Rechsteiner Paul · Ständerat · 2013-03-14
Rechsteiner Paul · Ständerat · St. Gallen · Sozialdemokratische Fraktion · 2013-03-14
Wortprotokoll
Ich opponiere dem Antrag der Kommission nicht, ich stelle keinen Gegenantrag. Es ist in dieser Situation vielleicht adäquat, so vorzugehen.

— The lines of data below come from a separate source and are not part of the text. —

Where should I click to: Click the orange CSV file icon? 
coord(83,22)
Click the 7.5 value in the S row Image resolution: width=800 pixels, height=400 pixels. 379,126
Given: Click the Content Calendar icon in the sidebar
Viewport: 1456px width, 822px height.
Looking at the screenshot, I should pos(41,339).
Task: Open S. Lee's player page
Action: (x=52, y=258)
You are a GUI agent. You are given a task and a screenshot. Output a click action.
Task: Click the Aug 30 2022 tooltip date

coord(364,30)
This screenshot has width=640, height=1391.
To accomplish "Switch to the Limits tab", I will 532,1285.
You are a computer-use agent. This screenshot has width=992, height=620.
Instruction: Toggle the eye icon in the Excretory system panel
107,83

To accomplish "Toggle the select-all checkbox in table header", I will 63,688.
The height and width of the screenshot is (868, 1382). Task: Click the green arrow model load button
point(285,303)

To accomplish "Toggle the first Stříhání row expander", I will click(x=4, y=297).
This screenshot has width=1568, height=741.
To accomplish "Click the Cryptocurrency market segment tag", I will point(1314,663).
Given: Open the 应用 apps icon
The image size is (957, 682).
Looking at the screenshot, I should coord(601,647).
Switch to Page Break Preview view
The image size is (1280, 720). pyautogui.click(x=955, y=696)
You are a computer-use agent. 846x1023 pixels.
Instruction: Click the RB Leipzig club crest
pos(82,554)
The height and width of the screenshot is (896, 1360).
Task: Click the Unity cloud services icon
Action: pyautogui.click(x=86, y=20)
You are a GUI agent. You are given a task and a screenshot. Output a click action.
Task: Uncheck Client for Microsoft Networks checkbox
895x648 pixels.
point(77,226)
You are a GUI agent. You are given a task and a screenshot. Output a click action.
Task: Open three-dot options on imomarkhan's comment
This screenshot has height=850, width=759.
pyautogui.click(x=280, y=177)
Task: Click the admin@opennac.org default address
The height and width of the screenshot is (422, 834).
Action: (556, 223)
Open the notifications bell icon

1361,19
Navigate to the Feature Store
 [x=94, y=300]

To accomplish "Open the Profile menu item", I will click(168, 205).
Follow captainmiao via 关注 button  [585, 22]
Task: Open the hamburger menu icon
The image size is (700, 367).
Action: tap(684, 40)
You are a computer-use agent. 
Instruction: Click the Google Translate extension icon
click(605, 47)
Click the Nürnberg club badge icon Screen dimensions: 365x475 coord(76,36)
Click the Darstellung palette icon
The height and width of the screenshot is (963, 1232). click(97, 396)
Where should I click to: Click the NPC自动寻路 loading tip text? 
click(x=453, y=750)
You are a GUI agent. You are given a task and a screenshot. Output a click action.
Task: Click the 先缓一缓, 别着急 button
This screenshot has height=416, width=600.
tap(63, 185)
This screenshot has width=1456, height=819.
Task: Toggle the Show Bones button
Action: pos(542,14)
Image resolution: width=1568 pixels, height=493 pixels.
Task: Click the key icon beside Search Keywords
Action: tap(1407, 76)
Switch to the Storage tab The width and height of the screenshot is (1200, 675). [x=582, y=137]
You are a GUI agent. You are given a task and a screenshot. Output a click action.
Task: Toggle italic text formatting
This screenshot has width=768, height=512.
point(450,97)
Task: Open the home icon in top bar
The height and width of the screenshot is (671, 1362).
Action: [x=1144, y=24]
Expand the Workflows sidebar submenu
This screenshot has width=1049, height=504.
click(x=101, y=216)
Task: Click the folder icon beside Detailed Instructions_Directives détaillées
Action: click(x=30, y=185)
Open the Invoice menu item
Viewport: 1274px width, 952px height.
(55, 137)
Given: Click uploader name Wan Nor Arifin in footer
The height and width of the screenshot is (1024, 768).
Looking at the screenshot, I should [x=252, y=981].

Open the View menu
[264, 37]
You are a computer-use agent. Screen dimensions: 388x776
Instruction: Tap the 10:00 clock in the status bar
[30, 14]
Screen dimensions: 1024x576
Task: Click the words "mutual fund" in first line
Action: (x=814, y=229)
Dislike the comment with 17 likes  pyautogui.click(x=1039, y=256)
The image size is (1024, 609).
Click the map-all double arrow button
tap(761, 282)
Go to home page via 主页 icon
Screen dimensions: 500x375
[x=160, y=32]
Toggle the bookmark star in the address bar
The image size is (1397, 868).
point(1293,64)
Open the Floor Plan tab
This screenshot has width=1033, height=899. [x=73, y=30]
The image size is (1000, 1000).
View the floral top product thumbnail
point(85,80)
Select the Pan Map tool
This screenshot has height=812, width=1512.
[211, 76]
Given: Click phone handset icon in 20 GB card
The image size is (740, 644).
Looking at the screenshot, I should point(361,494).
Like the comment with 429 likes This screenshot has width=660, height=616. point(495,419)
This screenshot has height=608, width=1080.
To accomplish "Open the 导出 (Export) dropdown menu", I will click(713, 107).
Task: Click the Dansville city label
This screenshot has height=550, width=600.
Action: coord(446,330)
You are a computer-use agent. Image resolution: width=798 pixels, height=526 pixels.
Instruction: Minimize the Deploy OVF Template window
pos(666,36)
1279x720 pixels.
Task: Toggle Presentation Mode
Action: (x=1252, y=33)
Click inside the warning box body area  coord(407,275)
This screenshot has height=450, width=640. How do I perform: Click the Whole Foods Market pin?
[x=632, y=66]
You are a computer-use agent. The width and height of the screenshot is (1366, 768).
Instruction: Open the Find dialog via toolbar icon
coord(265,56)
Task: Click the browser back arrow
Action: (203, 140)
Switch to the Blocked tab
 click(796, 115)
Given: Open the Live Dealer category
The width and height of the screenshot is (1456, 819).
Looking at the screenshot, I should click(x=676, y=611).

Allerdings muss man unterstreichen, dass das Problem gravierend ist. Es gibt den Rechtsanspruch "gleicher Lohn für gleichwertige Arbeit", es ist ein Verfassungsgrundsatz. Wie richtig festgestellt wurde, ist es so, dass der Lohngleichheitsdialog, der auf die Freiwilligkeit der Unternehmen setzt, nicht wirklich ein Erfolg ist. Es gibt inzwischen ganze 33 Unternehmen mit erst gegen 200 000 Beschäftigten, die sich freiwillig daran beteiligt haben. Ganze Branchen aber, die wie der Detailhandel, die Banken, die Versicherungen dafür entscheidend wären, fehlen fast vollständig. Wenn Herr Kuprecht hier wäre, könnte man sagen, dass das Unternehmen, bei dem er angestellt ist, die positive Ausnahme sei; denn die Bâloise ging in diesem Sektor voran. Aber sonst harzt es, auch im Gesundheitswesen; eine Teilnahme der Privatklinikgruppe Hirslanden wäre dringend notwendig. Es wäre gut, wenn sich solche Unternehmen beteiligen würden.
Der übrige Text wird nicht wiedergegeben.